# Some People's Kids



## jjski78 (Jul 22, 2013)

I think this guy thinks these woofers are made of gold or something. As much as I would like to have a backup for my current DC-10, this guys is high thinking people are going to pay THAT much. And if you read his little diatribe at the bottom of the listing you can tell he's been told multiple times (once by me I'll admit) that he's off his rocker asking that price. Why would you keep spending to list these (they've been up for over a month) if you really don't want to sell them. I mean, he can't want to sell them asking that price. That or he's just a major D-Bag.

Lanzar DC Series 10" Subs from 1996 1998 | eBay


----------



## knever3 (Mar 9, 2009)

Yeah i read his ad what a turn off. That is not a way to earn respect as a seller.


----------



## jjski78 (Jul 22, 2013)

When I first saw the ad I thought the price was for both pairs of woofers. I sent him a message asking if he would sell just one of the 4Ohm woofers and he said he would, AT THE SAME PRICE!! Then he told me the price was for just one pair. That's when I started laughing and told him he was off his rocker thinking anyone would pay that. His reply: "then don't buy them, I don't care". What a douche.


----------



## schmiddr2 (Aug 10, 2009)

I had 2 of these in a hatchback in 96'. Loved them. Having blown one of them, I'd go easy on the power since they are not easy to replace now.


----------



## jjski78 (Jul 22, 2013)

Did Lanzar get sold to a company that gives a crap about quality? The reason I ask is that the new 'Distinct' series subs look almost identical to the old DC series we all know and love.


----------



## fniess3 (Aug 19, 2013)

Two of these were my first subs I ever owned as a kid. I think I paid $150 for two of these used in a truck box, and a used Lanzar Opti drive 100. I THINK thats what I paid. 

No way would I pay what he is asking, even for nostalgia!


----------



## HiloDB1 (Feb 25, 2011)

jjski78 said:


> When I first saw the ad I thought the price was for both pairs of woofers. I sent him a message asking if he would sell just one of the 4Ohm woofers and he said he would, AT THE SAME PRICE!! Then he told me the price was for just one pair. That's when I started laughing and told him he was off his rocker thinking anyone would pay that. His reply: "then don't buy them, I don't care". What a douche.


Why are you so butthurt about it? Just as any for sale thread on this sight if you dont like the price move on.


----------



## creakyjoints (Jul 1, 2013)

Guy wants 200 more for 12's!


----------

DATASET EXCERPT =
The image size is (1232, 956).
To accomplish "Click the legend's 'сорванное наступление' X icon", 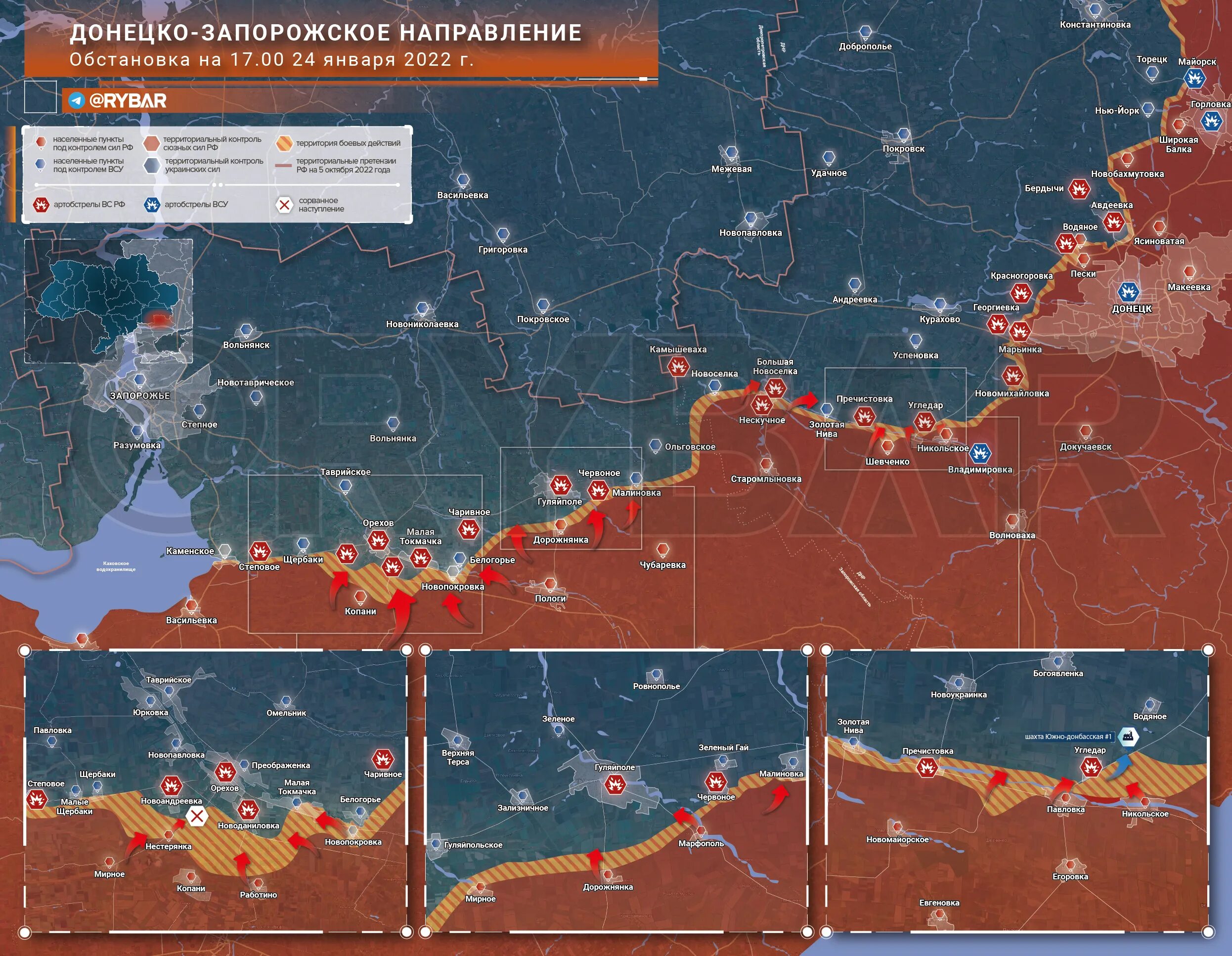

EXERCISE GOAL = In the forum thread about the Lanzar subwoofers, what reason does schmiddr2 give for advising to go easy on the power? Answer in one to three sentences.

WRITTEN RESPONSE = schmiddr2 advises going easy on the power because these subwoofers are not easy to replace now. The advice comes from having blown one of the two that schmiddr2 ran in a hatchback in 1996.